Keyword Extraction is a technique to automatically detect important words from the text stored in a field.
The Keyword Extraction stage in Index Pipeline allows you to identify a set of keywords from a source field and save the identified keywords in a target field so that it can be used to identify the intention of the search user better. SearchAssist supports various NLP algorithms to extract keywords.
You can:
- Define a condition for the keyword extraction stage. The keywords will be extracted only from the documents that satisfy the given condition.
- Re-order or delete keyword extractions.
- Simulate the changes before saving them.
Ensure to Train your app each time you make changes to any index configuration. This builds the index based on the updated configurations.
Configuration
To configure keyword extraction, follow the below steps:
- Click the Indices tab on the top.
- On the left pane, under the Index Configuration section, click Workbench.
- On the Workbench (Index Configuration) page, on the Stages column, click the + icon.
- On the right column, select Keyword Extraction from the Stage Type drop-down list.
- Enter a name in the Stage Name field.
- Enter a condition in the Condition field. You can add multiple conditions using the AND/OR connectors. Documents that satisfy the condition will be executed as part of the stage. See below for details.
- Select the field you want to extract keyword from as Source Field
- Define where you want to store the extracted keyword as Target Field. This field is created by the application.

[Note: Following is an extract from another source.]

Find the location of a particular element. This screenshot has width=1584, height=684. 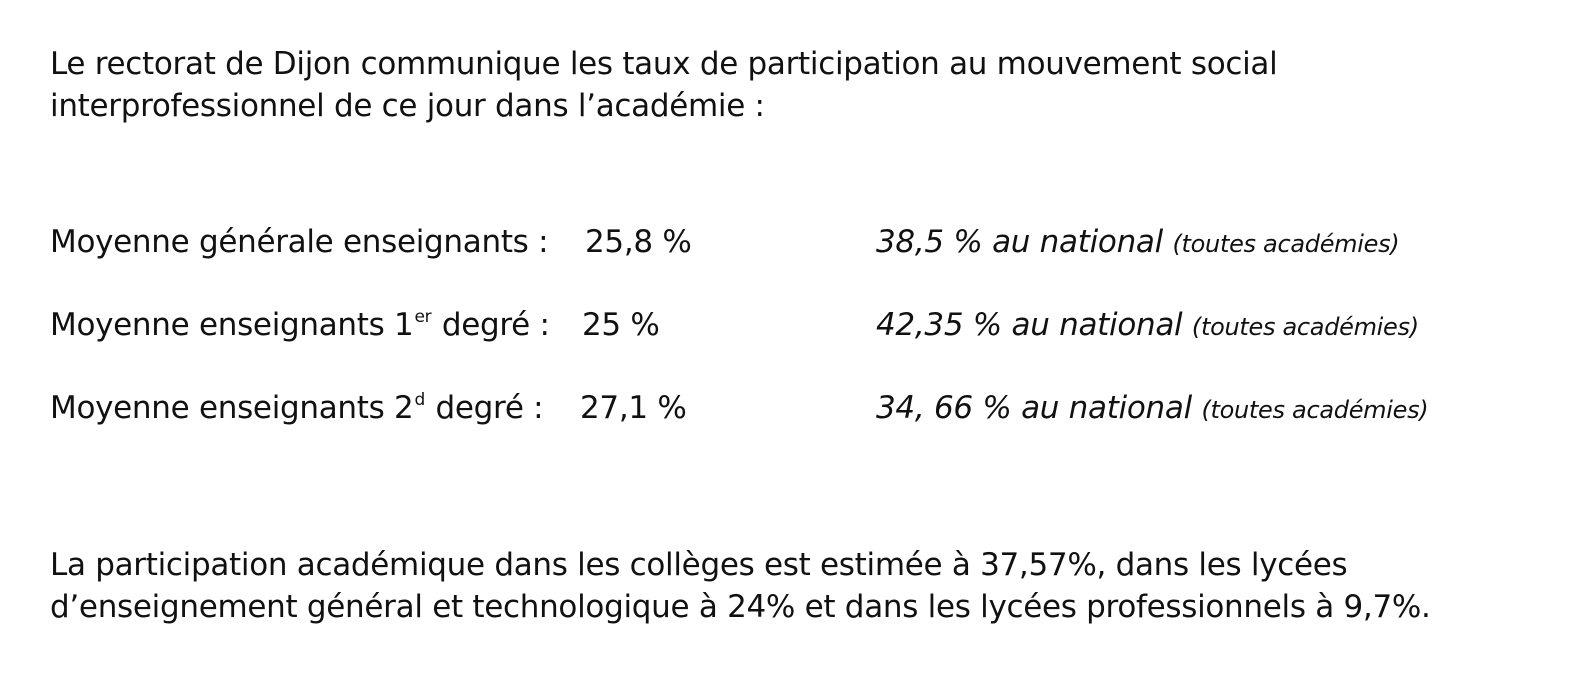

national-rate-text: 42,35 % au national is located at coordinates (1030, 325).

- Choose a model from the Choose Model drop-down list. See below for details.
- Click Simulate to verify the configurations. The simulator displays the Source and the number of documents to which the mapping was applied, and the result. You can change the Source (if not mentioned in the condition) and the number of documents.
- Once done, click Save Configuration on the top-right.
Models
The following models are supported:
- Topic Rank – It is a method to extract keyphrases from the most important topics of a document.
- Position Rank – It is a method to capture both highly frequent words or phrases and their position in a document.
- Multi-partite Rank – It is a keyphrase extraction method that encodes topical information within a multi-partite graph structure.
Conditions
Condition is of the following format: ctx.field_name==value
or ctx.field_name!=value
. The field_name can be obtained from the Fields table under Index Configuration.
For example, ctx.contentType=="web"
to restrict the extraction from the content from a web source.